# Need help with lighting upgrade on 30g tall



## SJInverts (May 26, 2009)

Hi Everyone,

I have a Aqueon 30g tall tank (24 x 12 x 24) with a Aqueon flourescent deluxe full hood. The bulb is a 18 inch 15 watt T8.

I would like to upgrade the light to medium/low light (basically I want enough light to reach the bottom so that low medium/low light plants can thrive). I don't want so much light that I have to use c02 and dose ferts all the time.

I will be replacing the full hood with a Aqueon glass top (versa-top). I would like a light that either rests on top of the glass top or that uses legs. I don't want to keep an open top for fear of fish jumping out.

What would be a good quality, fairly inexpensive lighting system that would keep the tank in the medium lighting range?

Based on the watts per gallon rule (wpg) I currently have a 15 watt t8 bulb divided by 30g tall tank = 0.50wpg.
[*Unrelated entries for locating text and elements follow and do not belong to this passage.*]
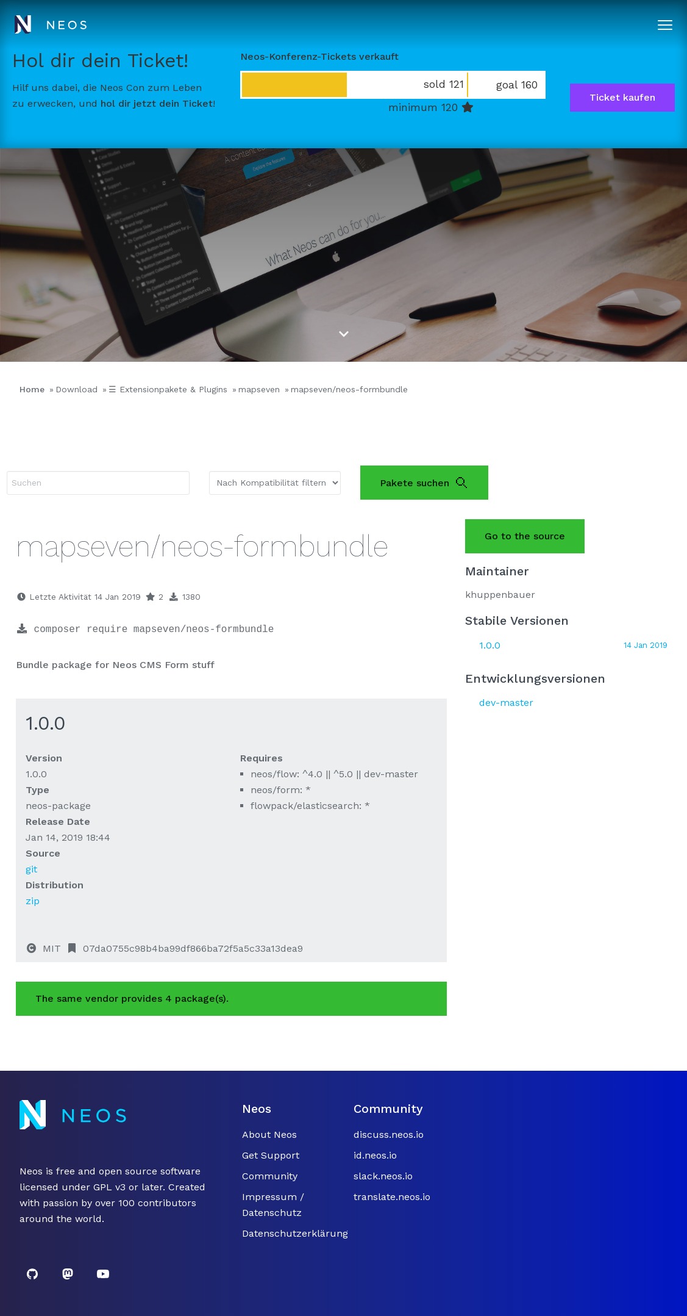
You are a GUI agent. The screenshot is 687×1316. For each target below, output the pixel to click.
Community (269, 1176)
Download (76, 389)
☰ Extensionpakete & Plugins (168, 389)
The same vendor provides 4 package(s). (132, 998)
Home (32, 389)
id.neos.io (375, 1155)
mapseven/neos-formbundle (349, 389)
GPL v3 (109, 1187)
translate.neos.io (392, 1197)
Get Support (270, 1155)
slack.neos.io (383, 1176)
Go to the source (525, 536)
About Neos (269, 1134)
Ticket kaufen (622, 97)
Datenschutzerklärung (295, 1233)
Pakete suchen (424, 482)
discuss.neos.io (389, 1134)
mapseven (259, 389)
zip (33, 901)
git (31, 869)
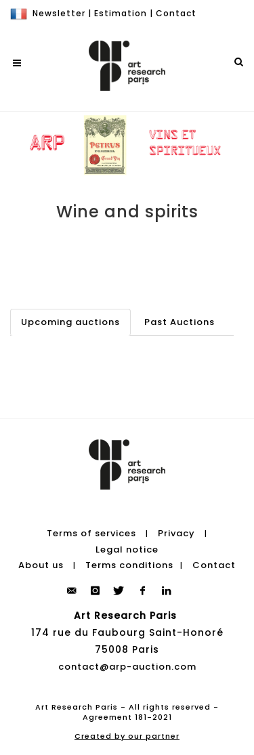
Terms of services (91, 533)
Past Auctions (179, 322)
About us (41, 565)
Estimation (120, 13)
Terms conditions (129, 565)
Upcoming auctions (70, 322)
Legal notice (127, 549)
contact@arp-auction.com (127, 666)
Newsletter (59, 13)
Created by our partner (127, 736)
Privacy (176, 533)
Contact (176, 13)
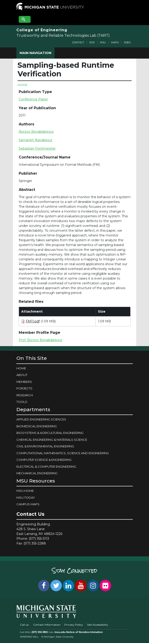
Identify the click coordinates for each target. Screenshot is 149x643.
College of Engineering (41, 30)
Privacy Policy (73, 624)
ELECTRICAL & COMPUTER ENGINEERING (46, 466)
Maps (115, 42)
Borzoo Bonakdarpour (36, 132)
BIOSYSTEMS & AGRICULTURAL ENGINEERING (50, 433)
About (21, 375)
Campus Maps (27, 504)
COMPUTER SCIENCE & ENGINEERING (44, 460)
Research (24, 395)
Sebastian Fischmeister (37, 148)
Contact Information (46, 624)
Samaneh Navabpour (35, 140)
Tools (21, 402)
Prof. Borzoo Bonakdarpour (40, 340)
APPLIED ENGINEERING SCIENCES (41, 419)
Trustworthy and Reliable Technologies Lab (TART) (63, 35)
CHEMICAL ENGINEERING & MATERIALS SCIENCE (51, 439)
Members (24, 382)
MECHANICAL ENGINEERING (37, 473)
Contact (78, 42)
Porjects (24, 388)
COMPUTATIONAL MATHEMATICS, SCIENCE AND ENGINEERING (62, 453)
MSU (103, 42)
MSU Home (25, 491)
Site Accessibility (97, 624)
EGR (92, 42)
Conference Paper (33, 99)
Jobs (127, 42)
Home (22, 85)
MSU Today (25, 497)
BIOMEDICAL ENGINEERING (36, 426)
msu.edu (59, 632)
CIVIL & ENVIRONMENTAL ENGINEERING (45, 446)
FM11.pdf (33, 321)
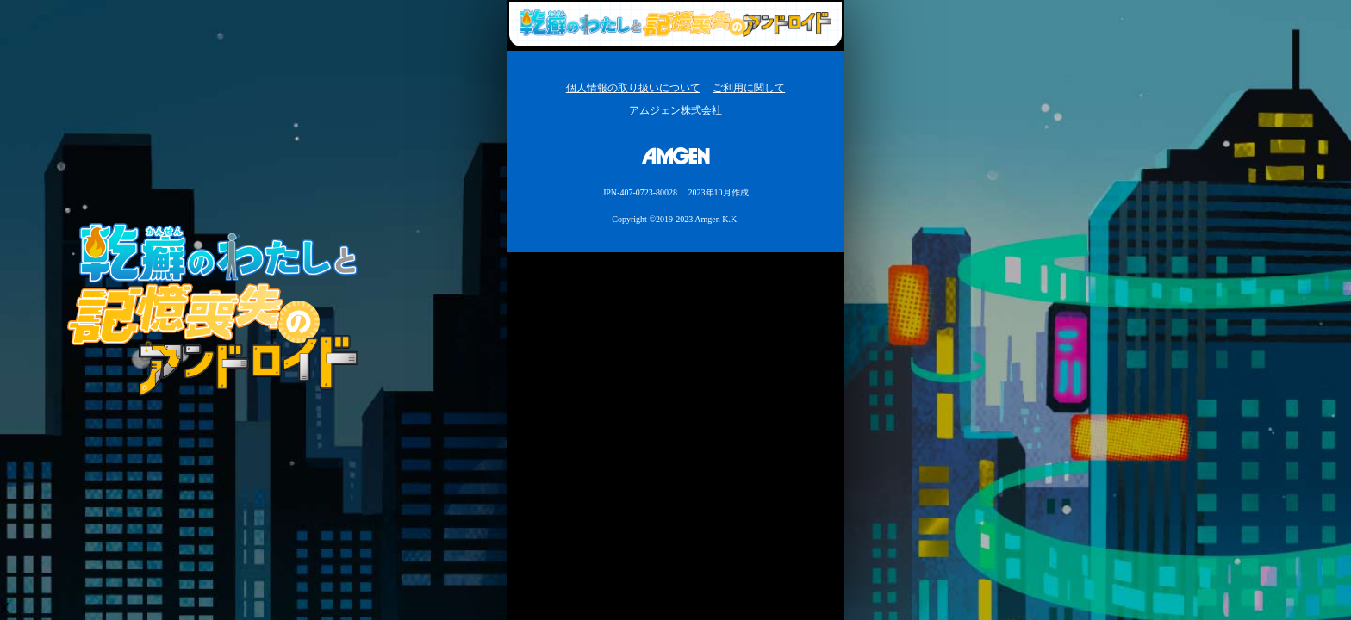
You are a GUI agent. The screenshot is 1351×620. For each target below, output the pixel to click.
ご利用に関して (749, 88)
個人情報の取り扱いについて (633, 88)
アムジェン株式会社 (675, 110)
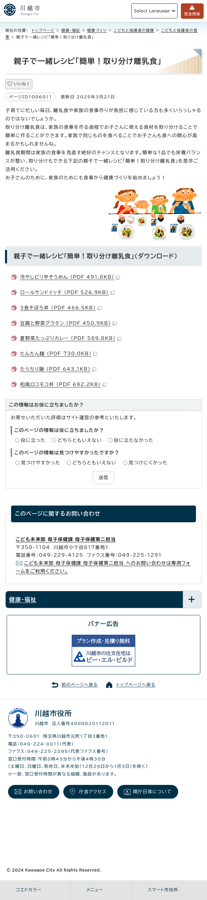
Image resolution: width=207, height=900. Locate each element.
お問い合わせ (38, 791)
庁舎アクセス (93, 791)
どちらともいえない (80, 440)
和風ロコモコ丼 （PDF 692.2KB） (63, 384)
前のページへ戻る (80, 685)
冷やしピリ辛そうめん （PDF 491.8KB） (70, 277)
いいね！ (22, 84)
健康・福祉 (70, 30)
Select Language (152, 11)
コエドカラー (29, 890)
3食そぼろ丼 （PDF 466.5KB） (60, 307)
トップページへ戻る (135, 685)
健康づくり (97, 30)
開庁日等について (152, 791)
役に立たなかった (134, 440)
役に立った (33, 440)
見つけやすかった (40, 462)
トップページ (43, 30)
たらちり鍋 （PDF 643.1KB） (58, 369)
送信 (103, 477)
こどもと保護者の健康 (134, 30)
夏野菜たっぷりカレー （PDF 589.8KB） (70, 338)
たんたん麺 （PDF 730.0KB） (58, 353)
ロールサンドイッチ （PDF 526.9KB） (67, 292)
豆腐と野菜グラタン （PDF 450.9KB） (68, 323)
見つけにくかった (148, 462)
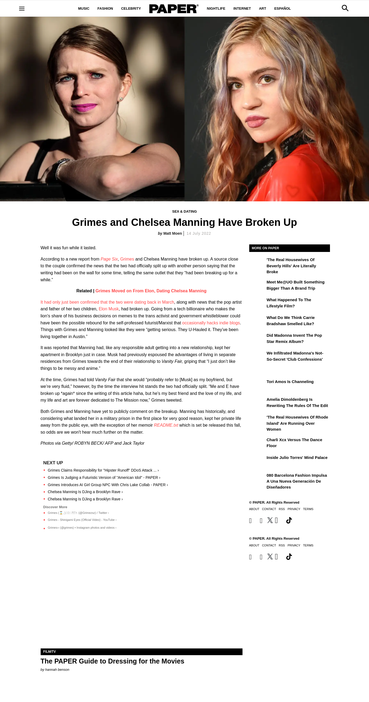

Which means a I have very low light.

<1 WPG - very low 
1 - 1.5 WPG - low to medium low 
1.5 - 2.0 WPG - medium 
2.0 - 2.5 WPG - medium high ( Co2 injection might be required ) 
2.5 - 4 WPG - High ( must have co2) 
> 4 WPG - Very High (must have co2)

Any recommendations?

I was thinking of the following strip light. 
http://www.drsfostersmith.com/produc...8&pcatid=13628

This light would give me 1.83 wpg.

I want good lighting lighting that will grow medium light loving lights, will not force me to use co2 and is not super expensive. If it looks cool that is an added bonus.

Please help.

Thanks.


----------



## SJInverts (May 26, 2009)

Would (2x65watt) be enough for a 24 inch tall tank for medium/low light plants?

http://www.bigalsonline.com/BigAlsU...teraqualightdeluxedoublelinearstrip242x65watt


----------



## SJInverts (May 26, 2009)

With (2x65watt) light fixture I would have 130 watts of total light which would be 4.33 wpg. However, with a tank that is 24 inches tall does the wpg rule apply? 

Would this amount of light make my aquarium a high light aquarium that requires co2?


----------



## oldpunk78 (Nov 29, 2008)

SJInverts said:


> Hi Everyone,
> 
> I have a Aqueon 30g tall tank (24 x 12 x 24) with a Aqueon flourescent deluxe full hood. The bulb is a 18 inch 15 watt T8.
> 
> ...


your best bet is probably going to be a 2x24w t5ho fixture.(wpg rule doesn't apply here)

http://www.catalinaaquarium.com/pro...=1410&osCsid=d923e5e30aa7bd2ccc556fff224f9864

or you could try something like this one. (i'd use a 55w bulb)

http://www.catalinaaquarium.com/pro...=1197&osCsid=d923e5e30aa7bd2ccc556fff224f9864

any more than light than these will probably result in needing co2.


----------